MATERIALS PROVIDED
┌──
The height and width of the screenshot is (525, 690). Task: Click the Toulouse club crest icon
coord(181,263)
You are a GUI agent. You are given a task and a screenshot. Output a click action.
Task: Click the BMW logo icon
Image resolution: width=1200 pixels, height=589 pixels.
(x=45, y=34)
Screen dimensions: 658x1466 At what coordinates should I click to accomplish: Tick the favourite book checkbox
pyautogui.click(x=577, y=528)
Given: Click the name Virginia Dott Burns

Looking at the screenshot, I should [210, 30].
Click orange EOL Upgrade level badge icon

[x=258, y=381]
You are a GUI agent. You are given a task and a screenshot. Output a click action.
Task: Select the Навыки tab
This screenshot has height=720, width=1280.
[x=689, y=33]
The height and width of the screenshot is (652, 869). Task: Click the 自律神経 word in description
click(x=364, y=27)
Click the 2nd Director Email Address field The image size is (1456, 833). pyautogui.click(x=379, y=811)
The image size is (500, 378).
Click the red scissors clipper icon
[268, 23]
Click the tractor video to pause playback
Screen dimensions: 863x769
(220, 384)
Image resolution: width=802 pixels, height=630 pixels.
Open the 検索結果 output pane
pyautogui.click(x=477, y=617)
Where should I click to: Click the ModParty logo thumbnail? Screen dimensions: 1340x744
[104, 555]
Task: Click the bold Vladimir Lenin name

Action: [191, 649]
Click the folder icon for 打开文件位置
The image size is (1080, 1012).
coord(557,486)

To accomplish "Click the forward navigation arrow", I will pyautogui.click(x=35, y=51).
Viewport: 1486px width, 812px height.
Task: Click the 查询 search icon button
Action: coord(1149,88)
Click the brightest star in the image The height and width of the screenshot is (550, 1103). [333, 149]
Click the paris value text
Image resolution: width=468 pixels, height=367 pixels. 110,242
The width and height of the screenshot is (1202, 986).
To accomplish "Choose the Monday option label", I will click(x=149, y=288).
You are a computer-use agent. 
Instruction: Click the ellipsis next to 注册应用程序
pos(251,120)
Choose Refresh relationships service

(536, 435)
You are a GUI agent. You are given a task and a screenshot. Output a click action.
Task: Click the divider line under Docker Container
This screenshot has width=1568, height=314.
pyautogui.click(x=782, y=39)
└──
REQUIRED WORK
Once you have read the records above, set each one down again exactly.

RESULT
The height and width of the screenshot is (525, 690). Task: Click the Toulouse club crest icon
coord(181,263)
You are a GUI agent. You are given a task and a screenshot. Output a click action.
Task: Click the BMW logo icon
Image resolution: width=1200 pixels, height=589 pixels.
(x=45, y=34)
Screen dimensions: 658x1466 At what coordinates should I click to accomplish: Tick the favourite book checkbox
pyautogui.click(x=577, y=528)
Given: Click the name Virginia Dott Burns

Looking at the screenshot, I should [210, 30].
Click orange EOL Upgrade level badge icon

[x=258, y=381]
You are a GUI agent. You are given a task and a screenshot. Output a click action.
Task: Select the Навыки tab
This screenshot has height=720, width=1280.
[x=689, y=33]
The height and width of the screenshot is (652, 869). Task: Click the 自律神経 word in description
click(x=364, y=27)
Click the 2nd Director Email Address field The image size is (1456, 833). pyautogui.click(x=379, y=811)
The image size is (500, 378).
Click the red scissors clipper icon
[268, 23]
Click the tractor video to pause playback
Screen dimensions: 863x769
(220, 384)
Image resolution: width=802 pixels, height=630 pixels.
Open the 検索結果 output pane
pyautogui.click(x=477, y=617)
Where should I click to: Click the ModParty logo thumbnail? Screen dimensions: 1340x744
[104, 555]
Task: Click the bold Vladimir Lenin name

Action: [191, 649]
Click the folder icon for 打开文件位置
The image size is (1080, 1012).
coord(557,486)

To accomplish "Click the forward navigation arrow", I will pyautogui.click(x=35, y=51).
Viewport: 1486px width, 812px height.
Task: Click the 查询 search icon button
Action: coord(1149,88)
Click the brightest star in the image The height and width of the screenshot is (550, 1103). [333, 149]
Click the paris value text
Image resolution: width=468 pixels, height=367 pixels. 110,242
The width and height of the screenshot is (1202, 986).
To accomplish "Choose the Monday option label", I will click(x=149, y=288).
You are a computer-use agent. 
Instruction: Click the ellipsis next to 注册应用程序
pos(251,120)
Choose Refresh relationships service

(536, 435)
You are a GUI agent. You are given a task and a screenshot. Output a click action.
Task: Click the divider line under Docker Container
This screenshot has width=1568, height=314.
pyautogui.click(x=782, y=39)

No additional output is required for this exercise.